"""

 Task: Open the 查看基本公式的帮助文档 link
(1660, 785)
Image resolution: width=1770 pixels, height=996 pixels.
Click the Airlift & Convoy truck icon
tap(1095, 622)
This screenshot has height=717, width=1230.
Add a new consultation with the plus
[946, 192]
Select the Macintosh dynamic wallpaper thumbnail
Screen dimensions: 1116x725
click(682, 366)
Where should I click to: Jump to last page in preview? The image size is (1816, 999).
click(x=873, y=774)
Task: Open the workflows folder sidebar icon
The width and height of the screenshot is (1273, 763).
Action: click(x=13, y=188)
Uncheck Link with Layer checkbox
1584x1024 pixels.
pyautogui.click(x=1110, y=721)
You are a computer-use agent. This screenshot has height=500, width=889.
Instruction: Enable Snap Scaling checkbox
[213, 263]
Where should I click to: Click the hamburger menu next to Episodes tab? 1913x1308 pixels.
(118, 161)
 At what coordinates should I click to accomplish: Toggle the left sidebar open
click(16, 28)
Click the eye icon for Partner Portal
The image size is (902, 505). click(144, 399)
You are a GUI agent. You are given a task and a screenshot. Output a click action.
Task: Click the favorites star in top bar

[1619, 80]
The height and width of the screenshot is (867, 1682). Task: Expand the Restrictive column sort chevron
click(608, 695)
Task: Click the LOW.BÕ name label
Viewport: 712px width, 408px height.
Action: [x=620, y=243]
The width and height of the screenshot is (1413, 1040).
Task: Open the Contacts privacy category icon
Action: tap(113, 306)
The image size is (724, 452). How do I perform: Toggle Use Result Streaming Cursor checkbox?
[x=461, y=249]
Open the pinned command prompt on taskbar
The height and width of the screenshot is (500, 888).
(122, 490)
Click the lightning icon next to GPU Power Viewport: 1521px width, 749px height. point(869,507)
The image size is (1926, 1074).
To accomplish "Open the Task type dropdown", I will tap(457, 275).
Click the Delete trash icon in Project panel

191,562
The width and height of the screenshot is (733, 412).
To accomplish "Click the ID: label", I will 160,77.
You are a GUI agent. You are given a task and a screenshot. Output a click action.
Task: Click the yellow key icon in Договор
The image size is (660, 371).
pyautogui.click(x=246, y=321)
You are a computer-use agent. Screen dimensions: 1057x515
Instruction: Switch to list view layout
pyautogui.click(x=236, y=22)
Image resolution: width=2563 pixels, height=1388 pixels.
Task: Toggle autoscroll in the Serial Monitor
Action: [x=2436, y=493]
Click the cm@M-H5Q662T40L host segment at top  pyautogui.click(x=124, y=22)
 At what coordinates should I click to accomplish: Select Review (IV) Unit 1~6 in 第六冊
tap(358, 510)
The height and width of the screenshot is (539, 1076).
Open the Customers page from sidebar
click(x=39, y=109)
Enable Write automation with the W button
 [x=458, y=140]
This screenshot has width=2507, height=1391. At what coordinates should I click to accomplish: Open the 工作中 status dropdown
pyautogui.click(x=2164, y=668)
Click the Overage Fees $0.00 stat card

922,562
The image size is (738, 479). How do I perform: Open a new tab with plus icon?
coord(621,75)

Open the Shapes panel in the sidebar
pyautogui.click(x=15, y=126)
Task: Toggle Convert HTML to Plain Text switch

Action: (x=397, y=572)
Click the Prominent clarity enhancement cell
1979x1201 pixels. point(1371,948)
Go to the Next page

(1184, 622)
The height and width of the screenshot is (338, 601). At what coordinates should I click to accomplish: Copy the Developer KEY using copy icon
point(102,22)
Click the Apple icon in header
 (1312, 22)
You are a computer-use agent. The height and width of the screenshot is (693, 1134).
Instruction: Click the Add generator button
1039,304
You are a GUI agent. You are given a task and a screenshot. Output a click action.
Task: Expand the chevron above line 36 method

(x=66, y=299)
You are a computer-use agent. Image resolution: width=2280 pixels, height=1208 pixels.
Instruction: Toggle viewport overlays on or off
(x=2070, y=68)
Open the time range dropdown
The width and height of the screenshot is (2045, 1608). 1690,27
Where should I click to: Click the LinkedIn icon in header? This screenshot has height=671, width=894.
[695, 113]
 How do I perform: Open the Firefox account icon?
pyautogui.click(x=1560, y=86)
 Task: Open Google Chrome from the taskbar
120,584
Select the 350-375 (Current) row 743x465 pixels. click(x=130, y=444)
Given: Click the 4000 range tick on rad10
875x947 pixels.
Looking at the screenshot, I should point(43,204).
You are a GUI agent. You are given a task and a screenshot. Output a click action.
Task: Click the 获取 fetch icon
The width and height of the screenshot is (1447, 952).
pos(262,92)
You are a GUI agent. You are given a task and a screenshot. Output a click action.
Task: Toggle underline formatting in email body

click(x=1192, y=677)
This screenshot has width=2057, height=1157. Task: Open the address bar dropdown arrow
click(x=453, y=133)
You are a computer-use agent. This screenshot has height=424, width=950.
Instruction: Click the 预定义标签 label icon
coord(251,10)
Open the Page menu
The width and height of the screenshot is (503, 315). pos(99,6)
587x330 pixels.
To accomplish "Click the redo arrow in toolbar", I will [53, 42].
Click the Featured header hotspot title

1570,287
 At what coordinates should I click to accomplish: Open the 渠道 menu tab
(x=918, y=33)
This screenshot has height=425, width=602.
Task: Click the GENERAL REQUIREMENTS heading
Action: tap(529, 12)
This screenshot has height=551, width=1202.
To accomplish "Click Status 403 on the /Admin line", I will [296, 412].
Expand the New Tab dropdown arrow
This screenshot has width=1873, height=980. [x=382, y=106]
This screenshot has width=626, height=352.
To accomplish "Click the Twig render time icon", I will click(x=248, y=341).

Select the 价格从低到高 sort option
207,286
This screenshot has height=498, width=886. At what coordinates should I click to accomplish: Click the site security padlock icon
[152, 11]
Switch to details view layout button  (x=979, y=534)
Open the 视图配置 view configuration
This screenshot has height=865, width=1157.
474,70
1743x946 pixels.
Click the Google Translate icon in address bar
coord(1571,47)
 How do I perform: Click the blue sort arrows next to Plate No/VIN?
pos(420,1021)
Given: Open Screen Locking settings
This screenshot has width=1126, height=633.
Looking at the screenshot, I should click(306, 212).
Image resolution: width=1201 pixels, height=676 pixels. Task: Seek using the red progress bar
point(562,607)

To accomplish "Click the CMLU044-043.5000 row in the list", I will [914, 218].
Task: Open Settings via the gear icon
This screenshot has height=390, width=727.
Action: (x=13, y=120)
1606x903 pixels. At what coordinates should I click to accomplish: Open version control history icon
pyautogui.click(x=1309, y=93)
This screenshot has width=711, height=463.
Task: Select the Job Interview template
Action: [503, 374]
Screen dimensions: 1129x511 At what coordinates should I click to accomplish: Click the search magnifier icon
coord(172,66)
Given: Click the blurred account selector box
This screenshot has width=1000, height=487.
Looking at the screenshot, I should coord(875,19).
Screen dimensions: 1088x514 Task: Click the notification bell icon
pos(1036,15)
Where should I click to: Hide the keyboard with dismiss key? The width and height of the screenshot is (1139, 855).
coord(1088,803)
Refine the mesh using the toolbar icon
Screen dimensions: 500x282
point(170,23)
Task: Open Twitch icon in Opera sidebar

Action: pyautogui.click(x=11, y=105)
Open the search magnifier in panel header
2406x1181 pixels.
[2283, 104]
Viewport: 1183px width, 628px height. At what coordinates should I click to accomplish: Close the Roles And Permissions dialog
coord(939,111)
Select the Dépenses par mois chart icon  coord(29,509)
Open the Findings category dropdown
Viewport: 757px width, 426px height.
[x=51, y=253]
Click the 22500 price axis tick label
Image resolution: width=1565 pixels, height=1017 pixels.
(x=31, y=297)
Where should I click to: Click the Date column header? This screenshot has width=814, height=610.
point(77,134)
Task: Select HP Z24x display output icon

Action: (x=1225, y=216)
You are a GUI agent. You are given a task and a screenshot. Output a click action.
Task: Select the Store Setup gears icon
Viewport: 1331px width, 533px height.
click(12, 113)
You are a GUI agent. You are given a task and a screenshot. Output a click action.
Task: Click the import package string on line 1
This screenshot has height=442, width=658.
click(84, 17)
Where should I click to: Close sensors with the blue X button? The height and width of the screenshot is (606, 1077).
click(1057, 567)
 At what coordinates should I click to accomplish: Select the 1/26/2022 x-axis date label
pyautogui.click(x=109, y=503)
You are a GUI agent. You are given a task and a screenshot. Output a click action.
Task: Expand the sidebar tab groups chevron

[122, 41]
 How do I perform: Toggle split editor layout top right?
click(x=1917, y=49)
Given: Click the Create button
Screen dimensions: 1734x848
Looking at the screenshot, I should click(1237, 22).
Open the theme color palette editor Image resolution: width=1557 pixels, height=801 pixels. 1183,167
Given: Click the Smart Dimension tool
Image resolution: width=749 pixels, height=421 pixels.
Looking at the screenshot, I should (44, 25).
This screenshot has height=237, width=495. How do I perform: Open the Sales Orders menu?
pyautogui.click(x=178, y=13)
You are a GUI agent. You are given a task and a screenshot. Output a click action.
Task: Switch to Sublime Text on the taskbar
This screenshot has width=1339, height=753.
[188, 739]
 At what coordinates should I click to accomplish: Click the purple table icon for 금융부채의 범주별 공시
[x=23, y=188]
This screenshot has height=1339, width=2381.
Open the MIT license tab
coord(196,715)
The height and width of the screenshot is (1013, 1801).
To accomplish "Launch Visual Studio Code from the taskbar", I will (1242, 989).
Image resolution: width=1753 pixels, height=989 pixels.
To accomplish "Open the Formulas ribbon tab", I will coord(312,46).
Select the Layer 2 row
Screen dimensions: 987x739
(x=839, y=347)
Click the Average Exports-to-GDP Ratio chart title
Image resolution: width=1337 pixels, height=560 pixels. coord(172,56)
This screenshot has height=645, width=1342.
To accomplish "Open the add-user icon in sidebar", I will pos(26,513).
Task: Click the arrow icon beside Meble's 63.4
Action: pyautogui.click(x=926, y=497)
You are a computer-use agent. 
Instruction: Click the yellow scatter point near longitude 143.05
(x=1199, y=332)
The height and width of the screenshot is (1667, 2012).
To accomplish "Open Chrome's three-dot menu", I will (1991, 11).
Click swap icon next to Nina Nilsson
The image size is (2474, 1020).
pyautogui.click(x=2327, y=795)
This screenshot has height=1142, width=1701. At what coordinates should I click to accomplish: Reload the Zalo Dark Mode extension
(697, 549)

"""

◆ WORK REQUEST
Retype, exactly and in full, the lines above from the one containing "Task: Click the import" through the one containing "Select the Layer 2 row".

◆ YOUR RESPONSE
Task: Click the import package string on line 1
This screenshot has height=442, width=658.
click(84, 17)
Where should I click to: Close sensors with the blue X button? The height and width of the screenshot is (606, 1077).
click(1057, 567)
 At what coordinates should I click to accomplish: Select the 1/26/2022 x-axis date label
pyautogui.click(x=109, y=503)
You are a GUI agent. You are given a task and a screenshot. Output a click action.
Task: Expand the sidebar tab groups chevron

[122, 41]
 How do I perform: Toggle split editor layout top right?
click(x=1917, y=49)
Given: Click the Create button
Screen dimensions: 1734x848
Looking at the screenshot, I should click(1237, 22).
Open the theme color palette editor Image resolution: width=1557 pixels, height=801 pixels. 1183,167
Given: Click the Smart Dimension tool
Image resolution: width=749 pixels, height=421 pixels.
Looking at the screenshot, I should (44, 25).
This screenshot has height=237, width=495. How do I perform: Open the Sales Orders menu?
pyautogui.click(x=178, y=13)
You are a GUI agent. You are given a task and a screenshot. Output a click action.
Task: Switch to Sublime Text on the taskbar
This screenshot has width=1339, height=753.
[188, 739]
 At what coordinates should I click to accomplish: Click the purple table icon for 금융부채의 범주별 공시
[x=23, y=188]
This screenshot has height=1339, width=2381.
Open the MIT license tab
coord(196,715)
The height and width of the screenshot is (1013, 1801).
To accomplish "Launch Visual Studio Code from the taskbar", I will (1242, 989).
Image resolution: width=1753 pixels, height=989 pixels.
To accomplish "Open the Formulas ribbon tab", I will coord(312,46).
Select the Layer 2 row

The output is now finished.